*WHAT TO PRODUCE:* Transcribe the data below, from the line containing "Find the location" down to the line containing "url-box is located", and leave out the pictures.

/---

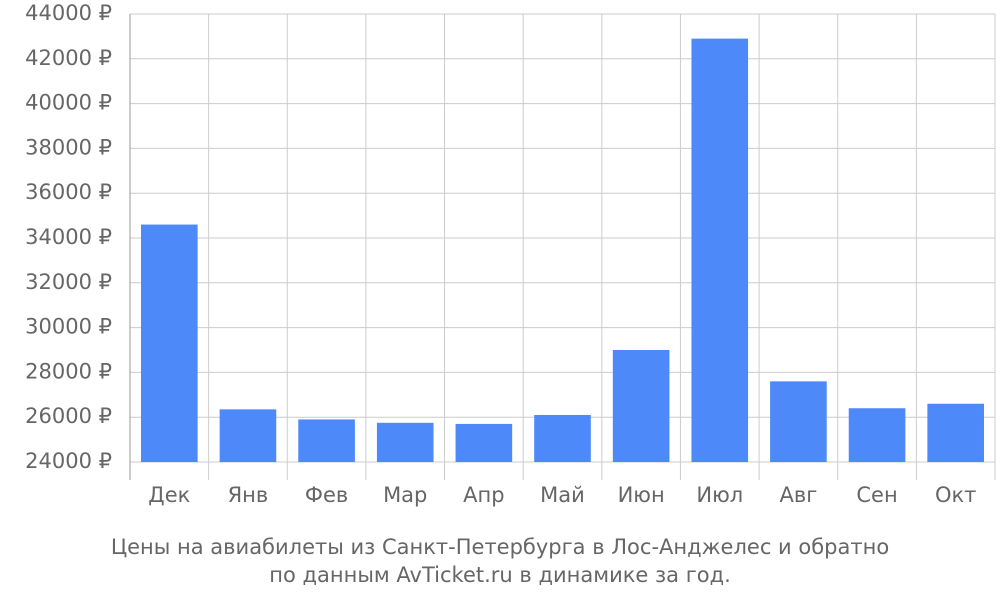  What do you see at coordinates (405, 495) in the screenshot?
I see `x-tick-label: Мар` at bounding box center [405, 495].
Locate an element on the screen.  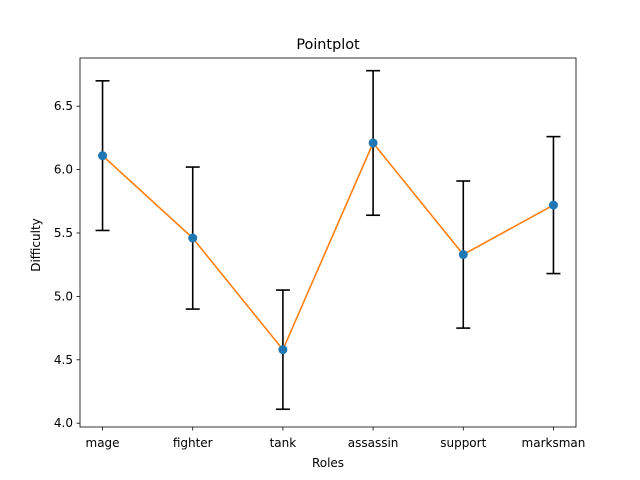
chart-title: Pointplot is located at coordinates (328, 45).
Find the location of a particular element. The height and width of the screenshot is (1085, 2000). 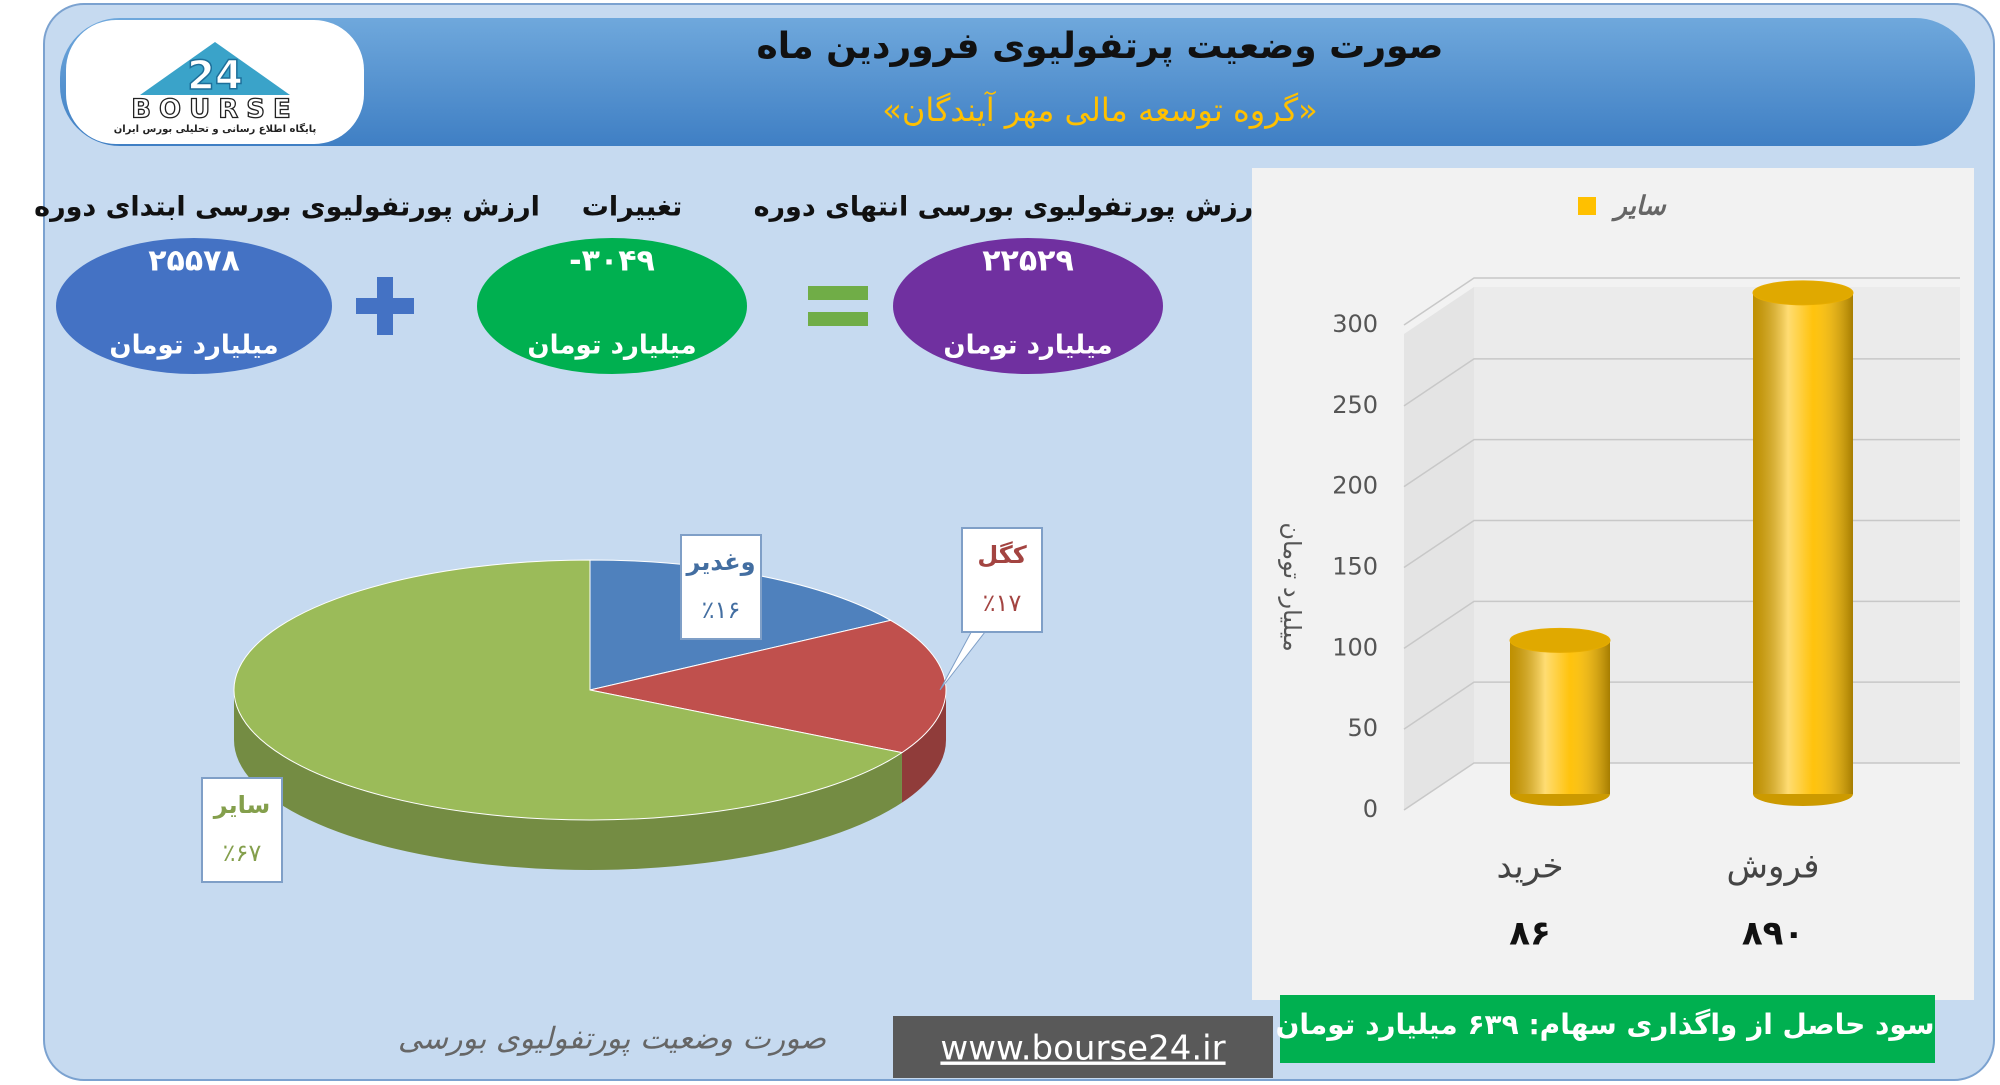

url-box is located at coordinates (1083, 1047).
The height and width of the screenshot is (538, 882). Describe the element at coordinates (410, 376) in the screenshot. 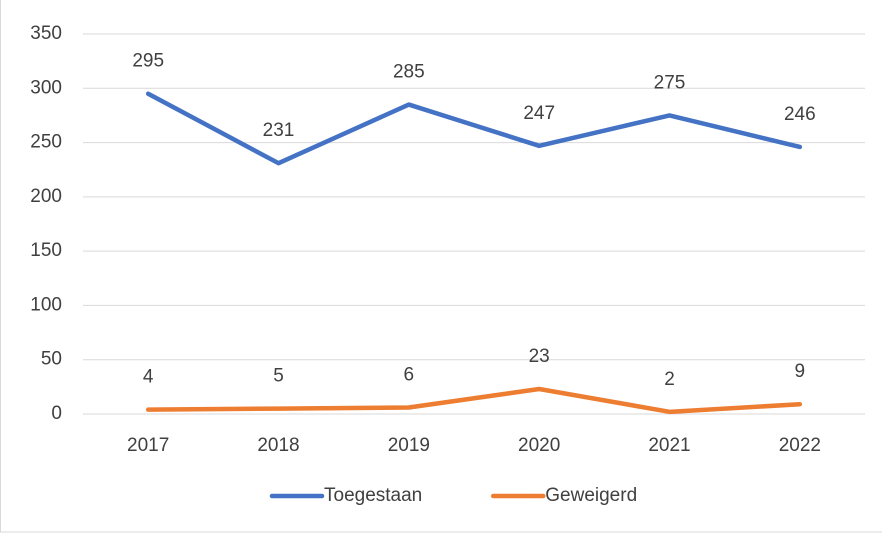

I see `data-label: 6` at that location.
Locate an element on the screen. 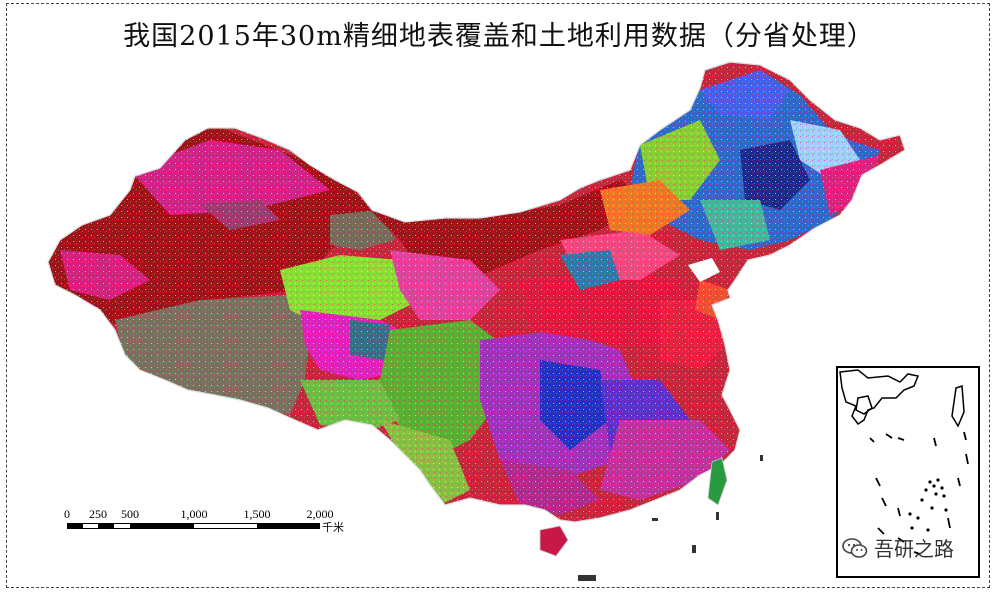  scale-tick-label: 0 is located at coordinates (67, 514).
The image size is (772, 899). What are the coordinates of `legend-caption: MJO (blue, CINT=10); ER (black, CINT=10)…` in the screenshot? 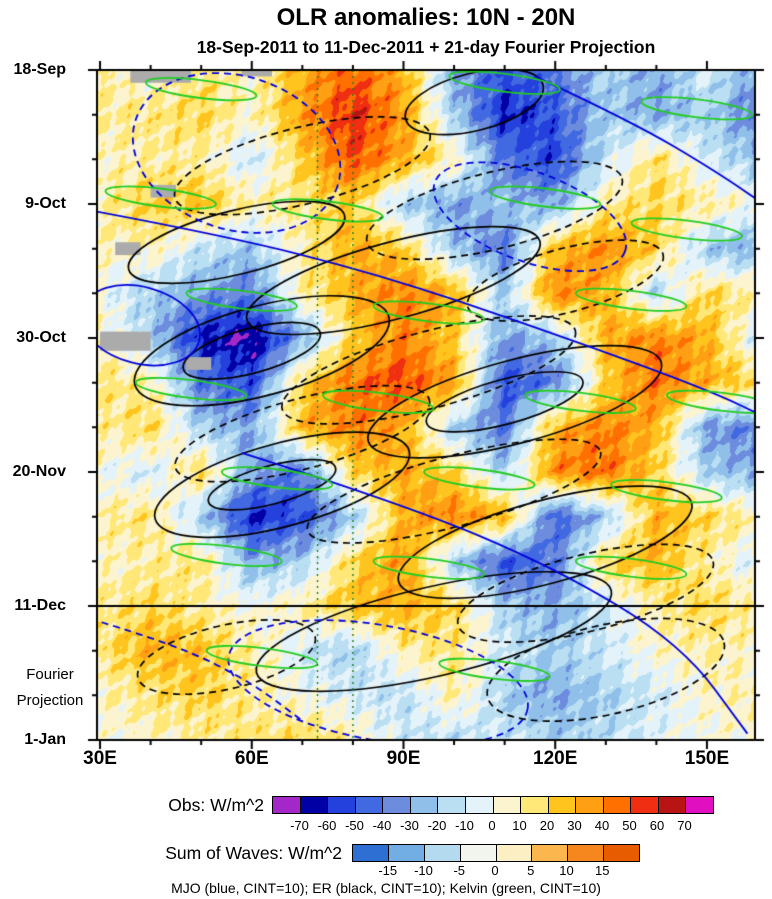 It's located at (386, 888).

\---

*ANSWER:*
Find the location of a particular element. The height and width of the screenshot is (1085, 2000). 

url-box is located at coordinates (1083, 1047).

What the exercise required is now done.